Exercise:
Write out, exactly and in full, the line where "[songs] (157, 208)" appears together with all lines that follow it in the entries below. Do not include pictures.
Segment Start: Records supplied
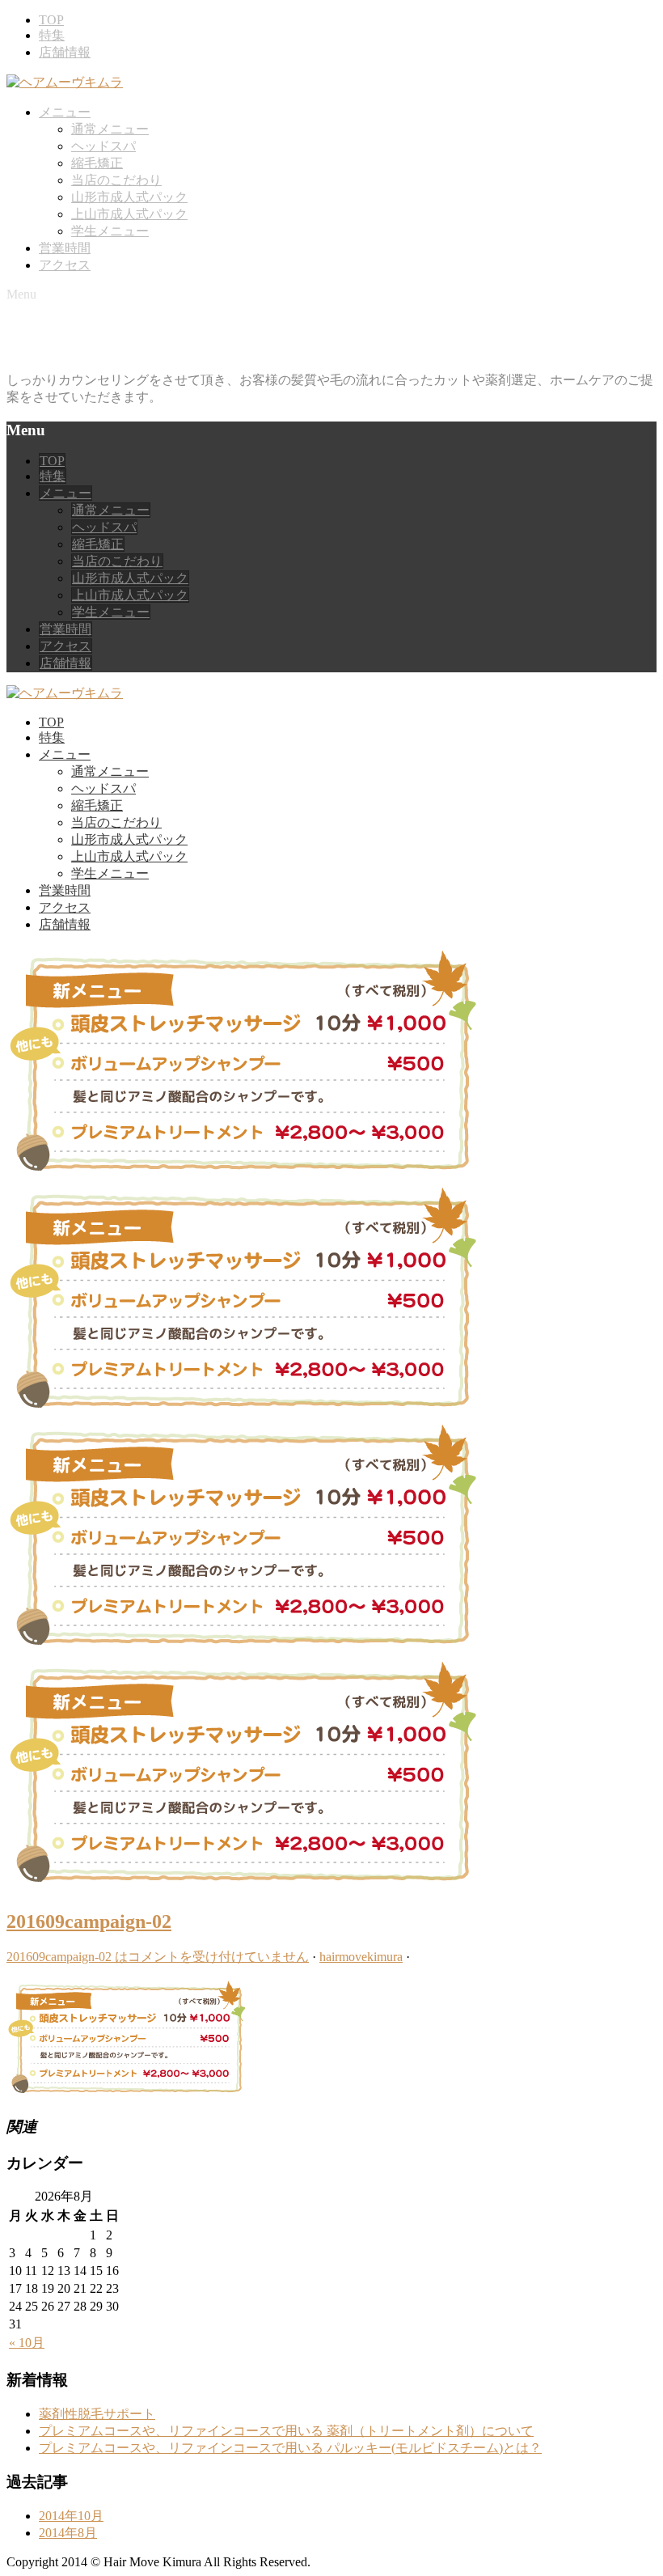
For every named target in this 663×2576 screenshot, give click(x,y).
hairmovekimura (361, 1957)
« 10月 (26, 2342)
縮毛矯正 (97, 163)
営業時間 (65, 248)
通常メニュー (110, 129)
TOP (51, 20)
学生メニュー (110, 231)
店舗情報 (65, 52)
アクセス (65, 265)
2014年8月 (68, 2533)
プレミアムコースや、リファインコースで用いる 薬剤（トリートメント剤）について (286, 2431)
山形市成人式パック (129, 197)
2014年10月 (71, 2516)
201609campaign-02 (88, 1921)
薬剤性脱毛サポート (97, 2414)
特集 (52, 35)
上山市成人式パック (129, 214)
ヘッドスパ (103, 146)
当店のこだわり (116, 180)
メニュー (65, 112)
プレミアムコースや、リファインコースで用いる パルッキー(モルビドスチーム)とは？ (290, 2448)
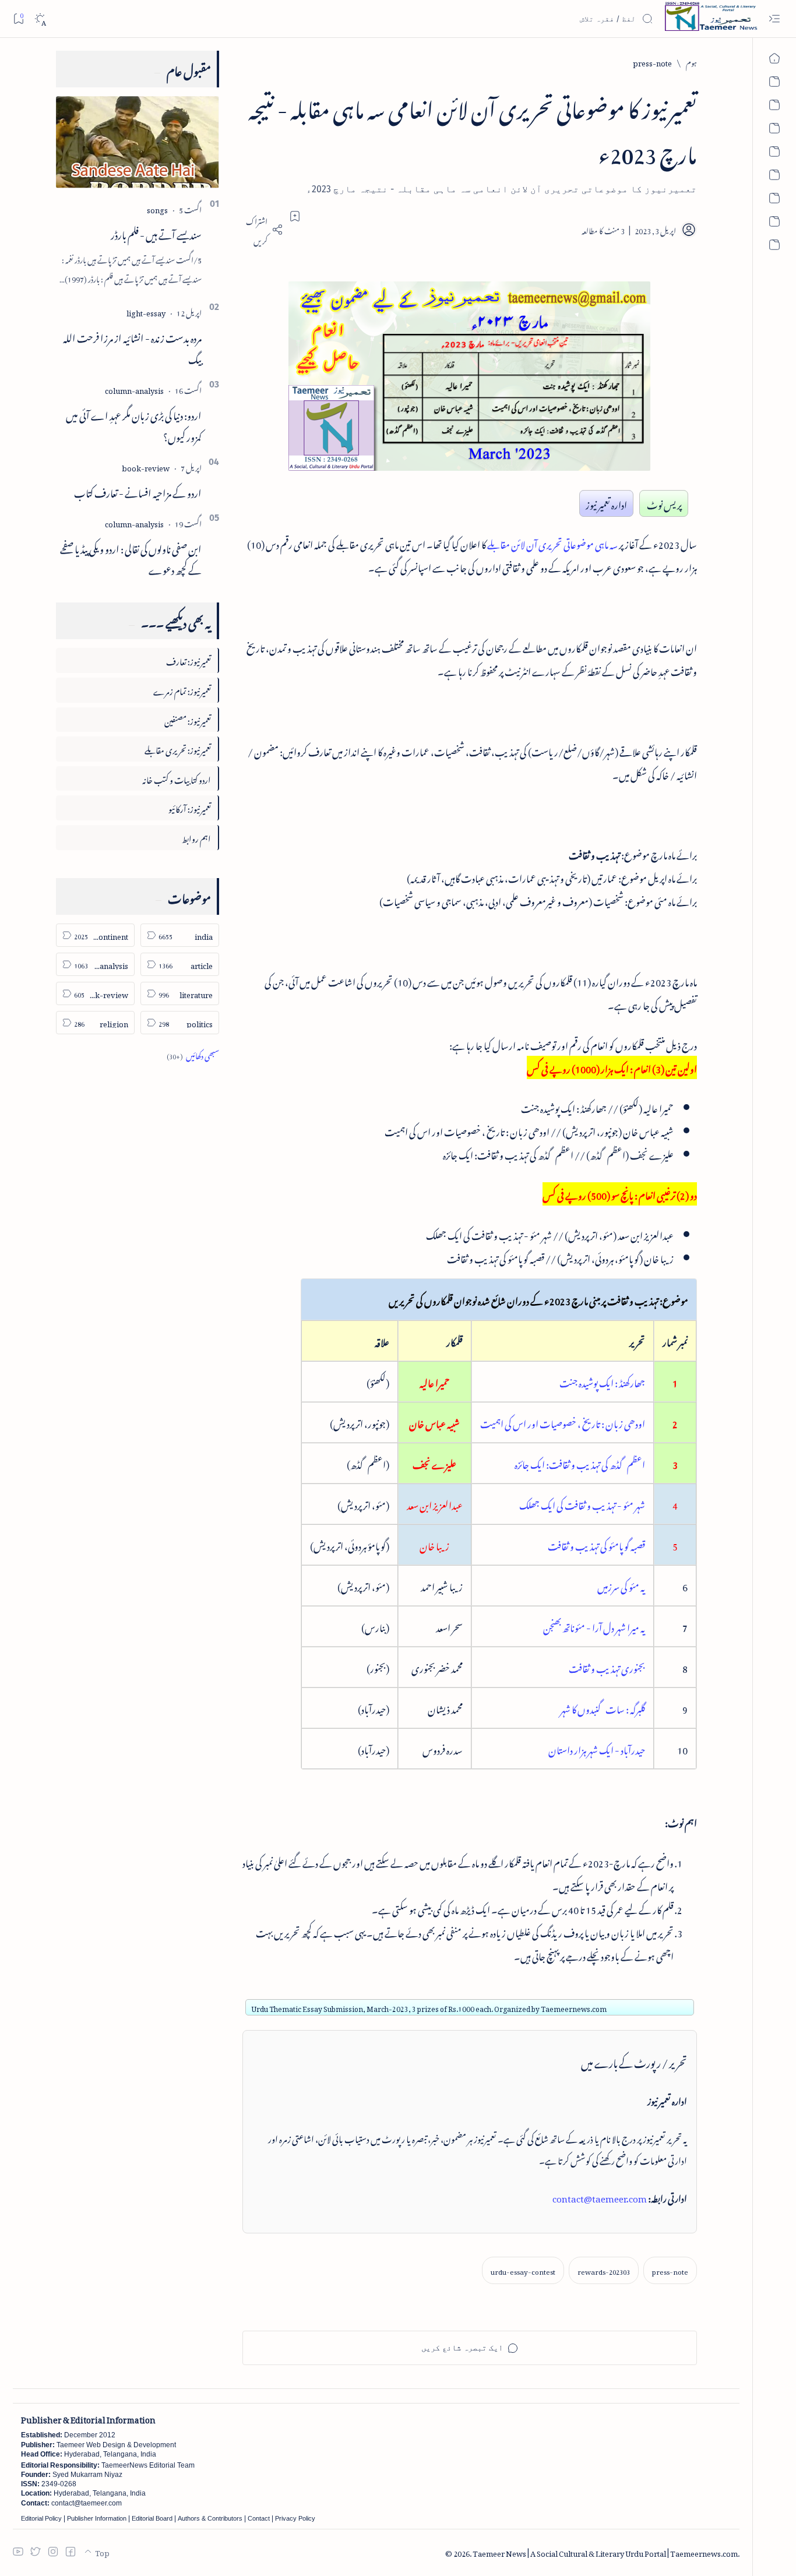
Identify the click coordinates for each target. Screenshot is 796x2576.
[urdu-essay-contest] (523, 2270)
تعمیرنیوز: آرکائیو (189, 807)
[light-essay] (145, 311)
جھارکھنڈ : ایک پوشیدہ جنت (602, 1381)
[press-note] (670, 2270)
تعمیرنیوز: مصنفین (187, 719)
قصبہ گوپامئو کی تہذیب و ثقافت (596, 1544)
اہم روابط (196, 837)
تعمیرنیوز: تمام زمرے (182, 689)
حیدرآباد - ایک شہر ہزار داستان (596, 1748)
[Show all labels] (193, 1054)
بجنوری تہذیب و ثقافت (607, 1667)
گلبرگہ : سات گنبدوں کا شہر (602, 1707)
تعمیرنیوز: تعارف (188, 660)
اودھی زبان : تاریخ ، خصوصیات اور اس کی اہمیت (562, 1422)
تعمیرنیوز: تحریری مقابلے (178, 748)
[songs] (157, 208)
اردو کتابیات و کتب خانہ (176, 778)
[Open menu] (774, 19)
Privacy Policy (295, 2518)
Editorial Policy (41, 2518)
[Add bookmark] (295, 216)
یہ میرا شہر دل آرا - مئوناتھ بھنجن (594, 1626)
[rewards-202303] (604, 2270)
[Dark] (40, 19)
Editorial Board (152, 2518)
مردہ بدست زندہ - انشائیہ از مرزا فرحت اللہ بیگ (132, 347)
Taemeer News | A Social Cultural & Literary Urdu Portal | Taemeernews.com (605, 2551)
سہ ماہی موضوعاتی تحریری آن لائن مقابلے (552, 543)
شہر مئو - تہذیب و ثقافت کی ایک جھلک (582, 1504)
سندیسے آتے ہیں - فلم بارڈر (156, 233)
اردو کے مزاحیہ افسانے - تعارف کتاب (138, 491)
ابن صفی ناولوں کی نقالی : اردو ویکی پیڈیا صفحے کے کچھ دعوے (131, 558)
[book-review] (146, 466)
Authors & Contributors (210, 2518)
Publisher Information (96, 2518)
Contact (259, 2518)
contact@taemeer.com (599, 2197)
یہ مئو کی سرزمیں (621, 1585)
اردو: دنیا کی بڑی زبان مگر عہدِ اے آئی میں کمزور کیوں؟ (134, 424)
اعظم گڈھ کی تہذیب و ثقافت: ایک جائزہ (580, 1463)
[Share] (262, 229)
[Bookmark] (18, 18)
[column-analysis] (134, 389)
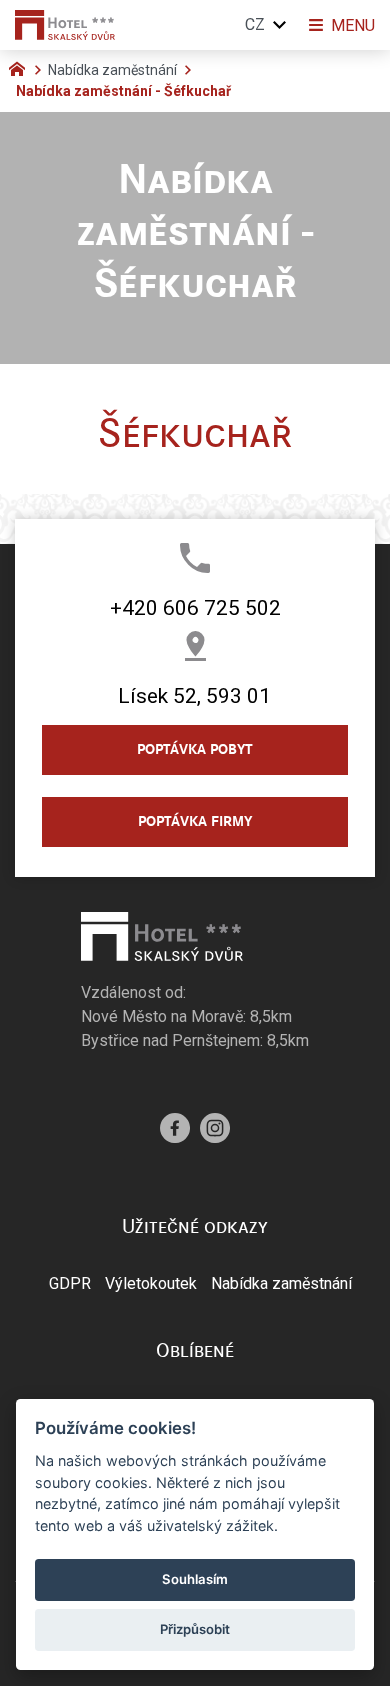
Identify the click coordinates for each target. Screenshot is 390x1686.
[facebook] (175, 1125)
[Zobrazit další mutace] (280, 25)
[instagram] (215, 1125)
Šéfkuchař (195, 433)
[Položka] (22, 67)
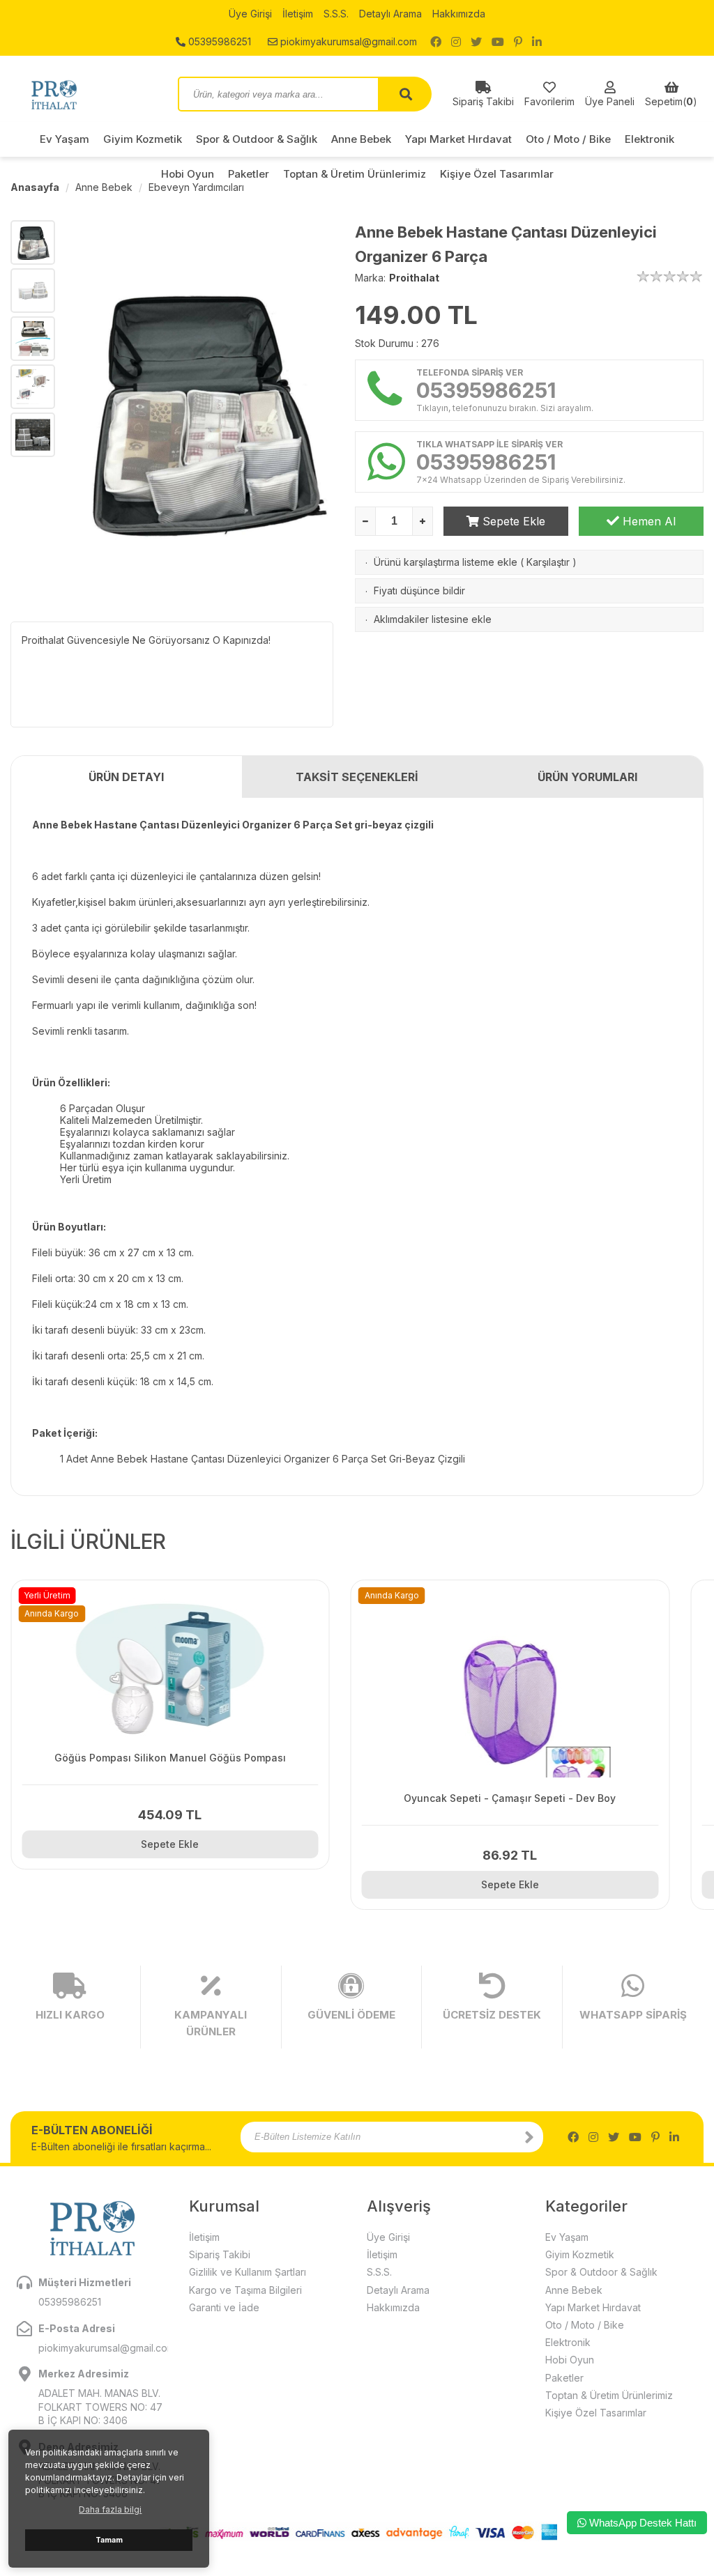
Segment End: Records supplied
Completed exercise:
[songs] (157, 208)
اردو کتابیات و کتب خانہ (176, 778)
[Open menu] (774, 19)
Privacy Policy (295, 2518)
Editorial Policy (41, 2518)
[Add bookmark] (295, 216)
یہ میرا شہر دل آرا - مئوناتھ بھنجن (594, 1626)
[rewards-202303] (604, 2270)
[Dark] (40, 19)
Editorial Board (152, 2518)
مردہ بدست زندہ - انشائیہ از مرزا فرحت اللہ بیگ (132, 347)
Taemeer News | A Social Cultural & Literary Urdu Portal | Taemeernews.com (605, 2551)
سہ ماہی موضوعاتی تحریری آن لائن مقابلے (552, 543)
شہر مئو - تہذیب و ثقافت کی ایک جھلک (582, 1504)
سندیسے آتے ہیں - فلم بارڈر (156, 233)
اردو کے مزاحیہ افسانے - تعارف کتاب (138, 491)
ابن صفی ناولوں کی نقالی : اردو ویکی پیڈیا صفحے کے کچھ دعوے (131, 558)
[book-review] (146, 466)
Authors & Contributors (210, 2518)
Publisher Information (96, 2518)
Contact (259, 2518)
contact@taemeer.com (599, 2197)
یہ مئو کی سرزمیں (621, 1585)
اردو: دنیا کی بڑی زبان مگر عہدِ اے آئی میں کمزور کیوں؟ (134, 424)
اعظم گڈھ کی تہذیب و ثقافت: ایک جائزہ (580, 1463)
[Share] (262, 229)
[Bookmark] (18, 18)
[column-analysis] (134, 389)
Identify the click coordinates for each target. Screenshot is 390x1686.
[facebook] (175, 1125)
[Zobrazit další mutace] (280, 25)
[instagram] (215, 1125)
Šéfkuchař (195, 433)
[Položka] (22, 67)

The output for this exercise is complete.